Two, P.N. Dhar, with the advantage of hindsight, concluded that India was outwitted in Simla. In 1975, the Pakistani diplomat Aziz Ahmed and P.N. Dhar were flying back from a conference in Paris. Dhar complimented Aziz Ahmed on the diplomatic skills he displayed in Paris and Simla. “At the mention of Simla,” Dhar writes, “his expression suddenly changed. With an undisguised sneer that distorted his face, he said it was not Pakistan’s skills but India’s strong desire for positive results that had made the summit a success. I would have taken this for a compliment but for the sarcasm in his tone, which made a strong impression on my mind at the time.”

Three, Bhutto had agreed with Indira Gandhi that he would agree to eventually convert the ceasefire line of December 17, 1971, but he could not include it in the agreement because of the political risks in Pakistan.

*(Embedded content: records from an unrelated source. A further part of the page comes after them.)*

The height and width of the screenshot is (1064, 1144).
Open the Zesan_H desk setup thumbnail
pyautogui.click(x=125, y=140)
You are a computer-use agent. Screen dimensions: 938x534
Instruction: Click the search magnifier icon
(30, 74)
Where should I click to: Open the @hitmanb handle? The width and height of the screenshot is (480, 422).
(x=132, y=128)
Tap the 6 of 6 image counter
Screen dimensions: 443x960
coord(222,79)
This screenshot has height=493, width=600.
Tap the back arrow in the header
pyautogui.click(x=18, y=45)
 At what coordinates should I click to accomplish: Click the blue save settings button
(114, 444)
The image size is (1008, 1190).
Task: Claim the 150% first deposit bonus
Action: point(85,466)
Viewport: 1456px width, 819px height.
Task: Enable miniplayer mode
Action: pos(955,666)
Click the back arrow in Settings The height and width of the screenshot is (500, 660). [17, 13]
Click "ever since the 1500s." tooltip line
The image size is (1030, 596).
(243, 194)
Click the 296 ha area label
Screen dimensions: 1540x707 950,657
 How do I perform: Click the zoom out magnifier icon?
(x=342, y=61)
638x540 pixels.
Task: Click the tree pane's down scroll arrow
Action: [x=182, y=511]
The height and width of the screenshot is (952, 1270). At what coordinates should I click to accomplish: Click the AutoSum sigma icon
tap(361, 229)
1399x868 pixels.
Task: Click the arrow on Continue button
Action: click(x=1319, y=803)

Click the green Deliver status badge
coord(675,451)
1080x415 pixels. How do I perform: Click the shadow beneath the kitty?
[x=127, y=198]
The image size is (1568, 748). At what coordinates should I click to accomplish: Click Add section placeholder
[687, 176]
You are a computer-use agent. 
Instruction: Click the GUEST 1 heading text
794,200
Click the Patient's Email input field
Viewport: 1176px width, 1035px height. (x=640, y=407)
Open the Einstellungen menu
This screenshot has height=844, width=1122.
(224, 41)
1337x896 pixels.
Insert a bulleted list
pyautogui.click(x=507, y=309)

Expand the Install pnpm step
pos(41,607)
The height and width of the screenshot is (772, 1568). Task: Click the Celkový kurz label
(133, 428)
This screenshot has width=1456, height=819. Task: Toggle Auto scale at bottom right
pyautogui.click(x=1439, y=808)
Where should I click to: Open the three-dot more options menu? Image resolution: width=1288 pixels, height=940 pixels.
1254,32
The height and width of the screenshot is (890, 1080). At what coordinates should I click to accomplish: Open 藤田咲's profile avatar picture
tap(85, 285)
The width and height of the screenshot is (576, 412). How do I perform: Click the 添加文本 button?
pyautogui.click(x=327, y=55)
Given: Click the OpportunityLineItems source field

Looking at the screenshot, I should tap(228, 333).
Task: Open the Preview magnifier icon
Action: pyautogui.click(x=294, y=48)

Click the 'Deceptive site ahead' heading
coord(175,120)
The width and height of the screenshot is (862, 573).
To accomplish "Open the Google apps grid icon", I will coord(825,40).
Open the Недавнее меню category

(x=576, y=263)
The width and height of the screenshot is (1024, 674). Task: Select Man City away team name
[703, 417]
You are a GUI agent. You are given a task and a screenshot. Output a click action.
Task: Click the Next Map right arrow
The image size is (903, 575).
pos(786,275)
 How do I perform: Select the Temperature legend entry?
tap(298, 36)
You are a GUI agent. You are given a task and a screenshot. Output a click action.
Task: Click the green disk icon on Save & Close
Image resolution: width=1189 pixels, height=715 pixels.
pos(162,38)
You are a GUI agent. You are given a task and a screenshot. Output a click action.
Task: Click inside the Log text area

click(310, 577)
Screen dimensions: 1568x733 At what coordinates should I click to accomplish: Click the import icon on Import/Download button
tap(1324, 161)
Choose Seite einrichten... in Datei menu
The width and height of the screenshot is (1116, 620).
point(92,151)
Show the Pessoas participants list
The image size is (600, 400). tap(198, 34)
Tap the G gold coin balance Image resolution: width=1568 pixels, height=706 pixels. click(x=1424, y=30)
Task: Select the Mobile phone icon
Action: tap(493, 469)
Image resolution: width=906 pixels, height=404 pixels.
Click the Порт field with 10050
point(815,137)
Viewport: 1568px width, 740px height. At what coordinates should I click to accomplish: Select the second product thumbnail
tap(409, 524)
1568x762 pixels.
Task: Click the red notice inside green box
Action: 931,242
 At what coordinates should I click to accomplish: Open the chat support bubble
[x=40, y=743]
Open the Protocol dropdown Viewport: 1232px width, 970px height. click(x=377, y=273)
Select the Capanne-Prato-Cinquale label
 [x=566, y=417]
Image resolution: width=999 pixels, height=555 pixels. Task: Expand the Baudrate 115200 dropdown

The fact of the matter is that he had no intention of doing so and had successfully cheated his interlocutor. In short, Indira Gandhi, who acted as the granddaughter of Chanakya in the 1971 war, ceased to be that in Simla.

“Cleopatra’s nose,” the 17th century French philosopher Blaise Pascal wrote, “had it been shorter, the whole face of the world would have been changed.” Had there been no Haksar, it can be reasonably argued that the course of India’s history would have been different. Indira Gandhi would not have achieved all that she did without this true “friend, philosopher, and guide”.

After Rajiv Gandhi’s funeral, his wife, Sonia Gandhi, was asked to choose the successor. She consulted Haksar, who suggested Vice President Shankar Dayal Sharma, who declined. Then Haksar suggested P.V. Narasimha Rao, who agreed with some alacrity.

Haksar can be said to have influenced the career of another Prime Minister as well. Dr Manmohan Singh was appointed Secretary (Economic Affairs) in 1972 on Haksar’s advice. A pre-Haksar Indira Gandhi chose to devalue the rupee. A post-Haksar Indira Gandhi ordered Operation Blue Star. Both were wrong decisions. Suppose he had been there?

“The history of the world,” Thomas Carlyle wrote, “is but the biography of great men.” The reader will agree. This book is a singular contribution to understanding contemporary history and will be of keen interest not only to scholars but also to the general public. The young should read it.

K.P. Fabian is the author of Diplomacy: Indian Style.